WORK TO COMPLETE:
Copy each of the records exactly.

PROVIDED INFORMATION:
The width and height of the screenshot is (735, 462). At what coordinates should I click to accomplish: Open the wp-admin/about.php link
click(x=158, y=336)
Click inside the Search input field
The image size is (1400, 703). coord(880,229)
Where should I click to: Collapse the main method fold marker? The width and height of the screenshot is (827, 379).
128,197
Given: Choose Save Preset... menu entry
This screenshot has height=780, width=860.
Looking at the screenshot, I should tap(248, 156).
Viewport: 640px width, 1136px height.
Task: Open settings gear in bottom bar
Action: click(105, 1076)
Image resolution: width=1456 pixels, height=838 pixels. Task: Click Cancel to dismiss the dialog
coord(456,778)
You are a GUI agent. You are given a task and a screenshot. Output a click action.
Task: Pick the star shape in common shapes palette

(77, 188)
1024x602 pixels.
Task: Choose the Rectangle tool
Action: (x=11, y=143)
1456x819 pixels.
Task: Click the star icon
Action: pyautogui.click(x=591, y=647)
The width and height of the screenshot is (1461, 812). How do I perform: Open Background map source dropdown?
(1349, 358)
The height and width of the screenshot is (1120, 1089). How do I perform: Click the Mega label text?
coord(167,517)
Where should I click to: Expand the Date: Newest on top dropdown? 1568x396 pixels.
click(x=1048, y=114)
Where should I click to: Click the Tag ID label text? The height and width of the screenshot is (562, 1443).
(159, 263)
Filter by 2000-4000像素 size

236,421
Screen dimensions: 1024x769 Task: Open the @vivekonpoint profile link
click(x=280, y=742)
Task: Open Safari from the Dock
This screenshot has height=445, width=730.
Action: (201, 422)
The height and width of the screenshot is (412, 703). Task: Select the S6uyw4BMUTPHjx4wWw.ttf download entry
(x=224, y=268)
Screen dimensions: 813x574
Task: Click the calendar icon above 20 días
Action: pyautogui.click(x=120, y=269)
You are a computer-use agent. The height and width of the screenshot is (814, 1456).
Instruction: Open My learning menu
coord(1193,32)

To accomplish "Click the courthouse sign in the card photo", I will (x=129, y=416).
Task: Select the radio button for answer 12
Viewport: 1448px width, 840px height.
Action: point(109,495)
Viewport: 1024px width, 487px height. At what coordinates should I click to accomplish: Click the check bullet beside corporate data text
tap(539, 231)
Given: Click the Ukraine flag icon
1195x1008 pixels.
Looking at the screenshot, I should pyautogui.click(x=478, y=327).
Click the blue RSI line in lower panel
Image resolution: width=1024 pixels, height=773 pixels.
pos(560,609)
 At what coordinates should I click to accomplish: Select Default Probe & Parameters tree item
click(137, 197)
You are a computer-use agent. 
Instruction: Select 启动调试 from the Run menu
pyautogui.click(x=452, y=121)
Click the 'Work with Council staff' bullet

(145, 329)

RESULT OF THIS EXERCISE:
The width and height of the screenshot is (735, 462). At what coordinates should I click to accomplish: Open the wp-admin/about.php link
click(x=158, y=336)
Click inside the Search input field
The image size is (1400, 703). coord(880,229)
Where should I click to: Collapse the main method fold marker? The width and height of the screenshot is (827, 379).
128,197
Given: Choose Save Preset... menu entry
This screenshot has height=780, width=860.
Looking at the screenshot, I should tap(248, 156).
Viewport: 640px width, 1136px height.
Task: Open settings gear in bottom bar
Action: click(105, 1076)
Image resolution: width=1456 pixels, height=838 pixels. Task: Click Cancel to dismiss the dialog
coord(456,778)
You are a GUI agent. You are given a task and a screenshot. Output a click action.
Task: Pick the star shape in common shapes palette

(77, 188)
1024x602 pixels.
Task: Choose the Rectangle tool
Action: (x=11, y=143)
1456x819 pixels.
Task: Click the star icon
Action: pyautogui.click(x=591, y=647)
The width and height of the screenshot is (1461, 812). How do I perform: Open Background map source dropdown?
(1349, 358)
The height and width of the screenshot is (1120, 1089). How do I perform: Click the Mega label text?
coord(167,517)
Where should I click to: Expand the Date: Newest on top dropdown? 1568x396 pixels.
click(x=1048, y=114)
Where should I click to: Click the Tag ID label text? The height and width of the screenshot is (562, 1443).
(159, 263)
Filter by 2000-4000像素 size

236,421
Screen dimensions: 1024x769 Task: Open the @vivekonpoint profile link
click(x=280, y=742)
Task: Open Safari from the Dock
This screenshot has height=445, width=730.
Action: (201, 422)
The height and width of the screenshot is (412, 703). Task: Select the S6uyw4BMUTPHjx4wWw.ttf download entry
(x=224, y=268)
Screen dimensions: 813x574
Task: Click the calendar icon above 20 días
Action: pyautogui.click(x=120, y=269)
You are a computer-use agent. The height and width of the screenshot is (814, 1456).
Instruction: Open My learning menu
coord(1193,32)

To accomplish "Click the courthouse sign in the card photo", I will (x=129, y=416).
Task: Select the radio button for answer 12
Viewport: 1448px width, 840px height.
Action: point(109,495)
Viewport: 1024px width, 487px height. At what coordinates should I click to accomplish: Click the check bullet beside corporate data text
tap(539, 231)
Given: Click the Ukraine flag icon
1195x1008 pixels.
Looking at the screenshot, I should pyautogui.click(x=478, y=327).
Click the blue RSI line in lower panel
Image resolution: width=1024 pixels, height=773 pixels.
pos(560,609)
 At what coordinates should I click to accomplish: Select Default Probe & Parameters tree item
click(137, 197)
You are a computer-use agent. 
Instruction: Select 启动调试 from the Run menu
pyautogui.click(x=452, y=121)
Click the 'Work with Council staff' bullet

(145, 329)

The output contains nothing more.